Polens Ex-Premier Mazowiecki tot
Warschau (dpa) - Polens erster demokratisch gewählter Ministerpräsident der Nachkriegszeit, Tadeusz Mazowiecki, ist tot. Der Bürgerrechtler und tief gläubige Katholik starb am Montag nach langer Krankheit im Alter von 86 Jahren.
Als Regierungschef während des Mauerfalls im November 1989 hatte sich Mazowiecki auch um die deutsche Wiedervereinigung verdient gemacht. Bundespräsident Joachim Gauck würdigte ihn als großen Europäer. „Nicht nur Polen, sondern Europa verliert einen aufrechten Streiter für Demokratie und Freiheit.“
Während des Streiks auf der Danziger Lenin-Werft im Sommer 1980 gehörte Mazowiecki zu den Beratern des späteren Präsidenten Lech Walesa. 1989 nahm er an den Gesprächen am Runden Tisch teil, um den friedlichen Übergang vom Kommunismus zur Demokratie zu verhandeln. Als Ministerpräsident in den Jahren 1989/90 lag ihm daran, einen „dicken Strich“ unter die Vergangenheit zu ziehen. Gegner im Lager der Gewerkschaft „Solidarnosc“ warfen ihm damals vor, eine Abrechnung mit der kommunistischen Vergangenheit Polens zu verhindern.
Für seine Rolle beim friedlichen Wandel in Europa erhielt Mazowiecki im Jahr 2000 das Bundesverdienstkreuz. Die EU-Kommission würdigte ihn als einen der „Gründungsväter des wiedervereinigten Europas“. Der ehemalige Bundeskanzler Helmut Kohl (CDU) ließ erklären, Mazowiecki sei „immer ein Freund der Deutschen“ gewesen. Kohl hatte die Nachricht vom Fall der Mauer am 9. November 1989 in Warschau bekommen, wo er damals bei Mazowiecki zu Besuch war.

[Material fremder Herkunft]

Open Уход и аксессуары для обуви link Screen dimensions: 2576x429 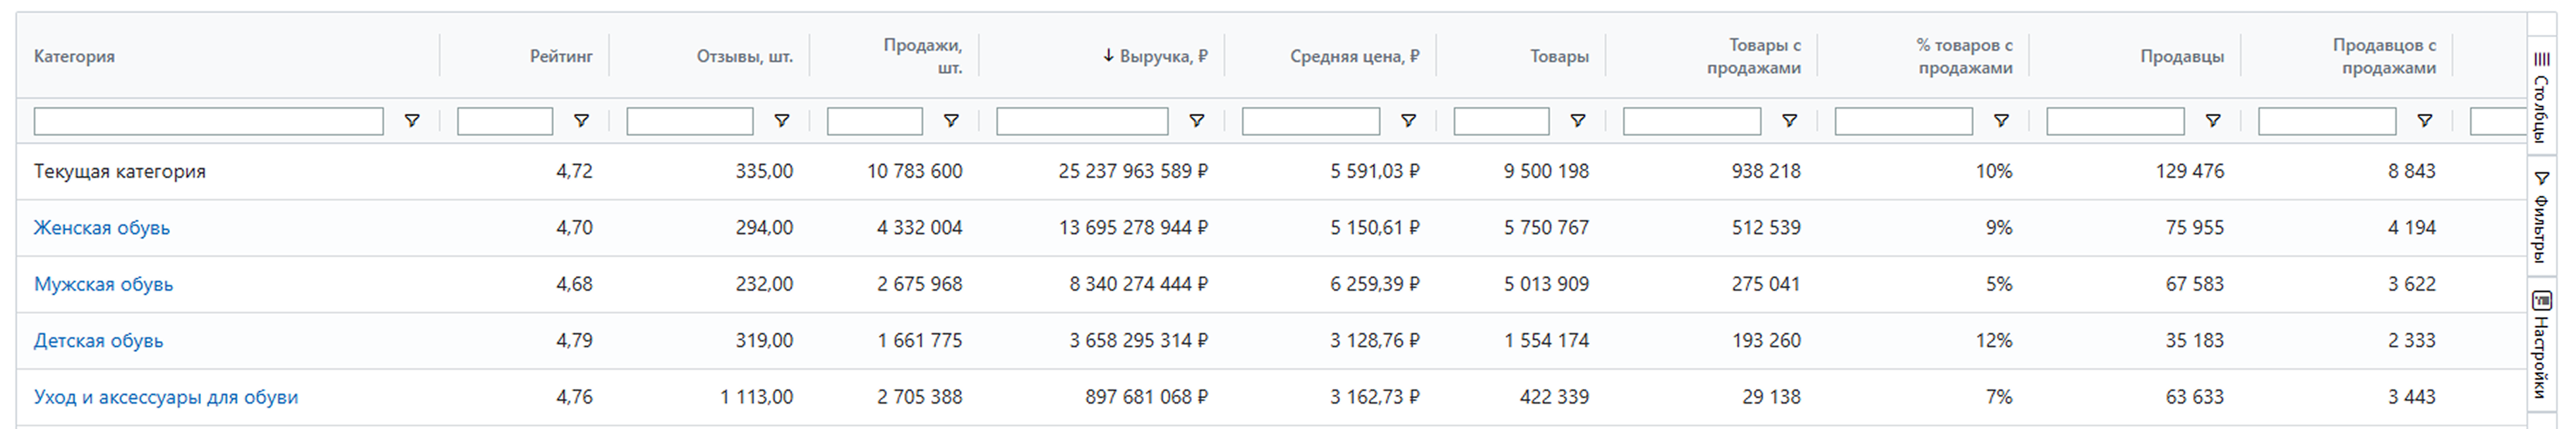(166, 397)
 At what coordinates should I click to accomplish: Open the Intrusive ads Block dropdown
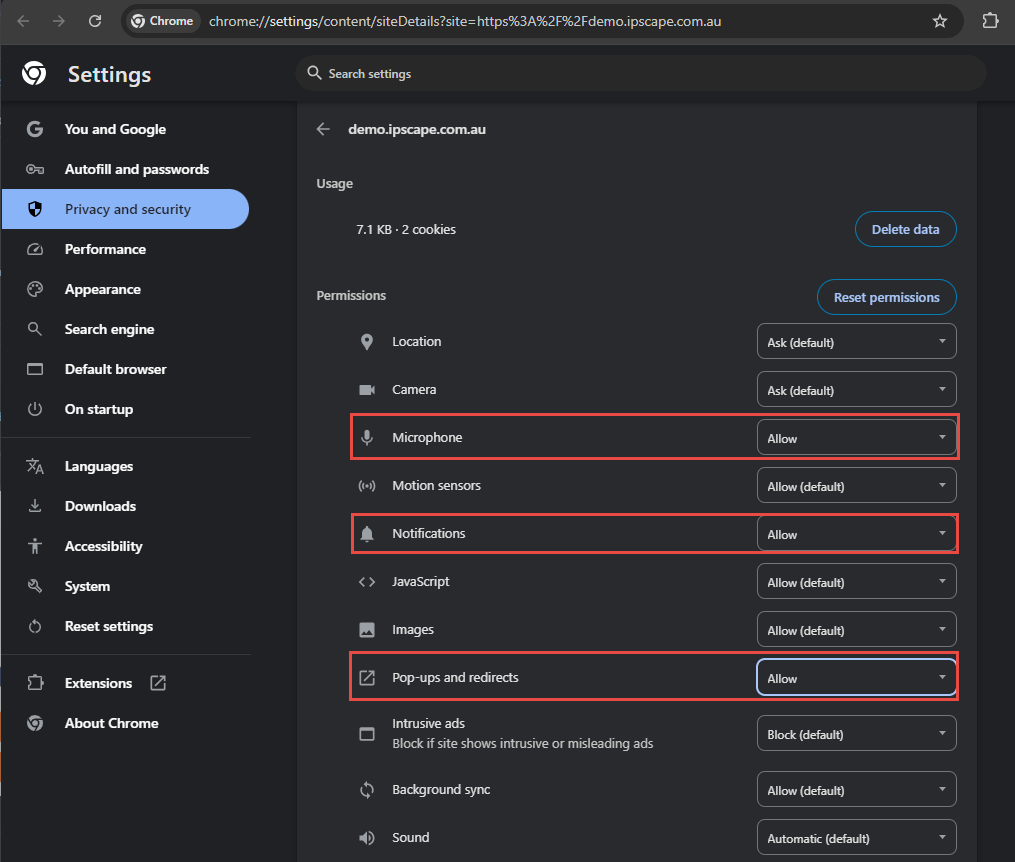click(856, 734)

Polens heutiger Präsident Bronislaw Komorowski würdigte Mazowiecki als Menschen, „der in den für Polen entscheidenden Momenten den Mut hatte, weise zu sein“. Aus Sicht des Ex-Präsidenten Walesa war Mazowiecki der „beste Regierungschef“, den Polen bislang hatte. Der amtierende Ministerpräsident Donald Tusk nannte ihn „einen der herausragendsten polnischen Politiker des 20. Jahrhunderts“.

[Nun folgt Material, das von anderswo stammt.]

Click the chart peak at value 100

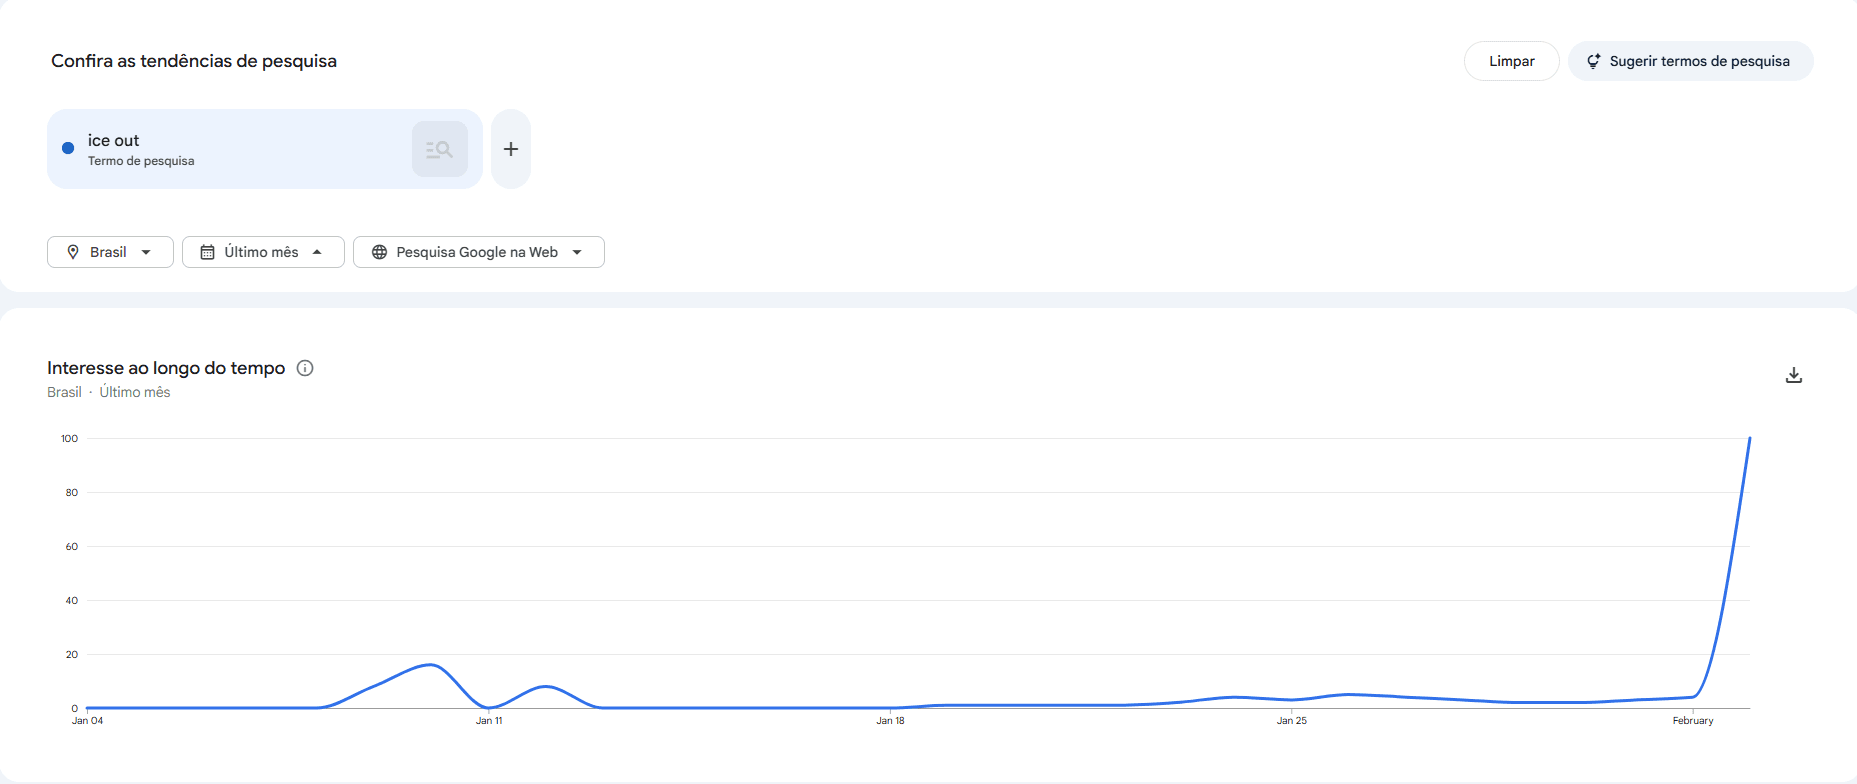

Anders als die meisten Oppositionellen war Mazowiecki zu Zeiten des Kommunismus Mitglied des Parlaments - in den 1960er Jahren gehörte er der kleinen katholischen Abgeordnetengruppe „Znak“ an, die sich unter anderem für eine Aussöhnung mit Deutschland einsetzte. Eine „Versöhnungsmesse“ im November 1989 in Kreisau, an der Mazowiecki und Kohl teilnahmen, wurde zum Symbol des Brückenschlags zum westlichen Nachbarland, unter dessen Besatzung Polen im Zweiten Weltkrieg gelitten hatte.
Nach dem Ende seiner Zeit als Ministerpräsident war Mazowiecki zwischen 1992 und 1995 UN-Sonderbotschafter für den Konflikt im ehemaligen Jugoslawien. Nach dem Massaker von Srebrenica, bei dem bosnisch-serbische Truppen im Juli 1995 rund 8000 muslimische Männer und Jungen ermordeten, trat er von diesem Amt zurück.
Kanzlerin Angela Merkel (CDU) schrieb in einem Beileidstelegramm: „Er hat mit seinem unermüdlichen Einsatz für Freiheit und Selbstbestimmung einen unvergessenen Beitrag für die Überwindung autoritären Unrechts und für die Einheit Europas geleistet.“ Außenminister Guido Westerwelle (FDP) nannte Mazowiecki einen „großen Europäer“.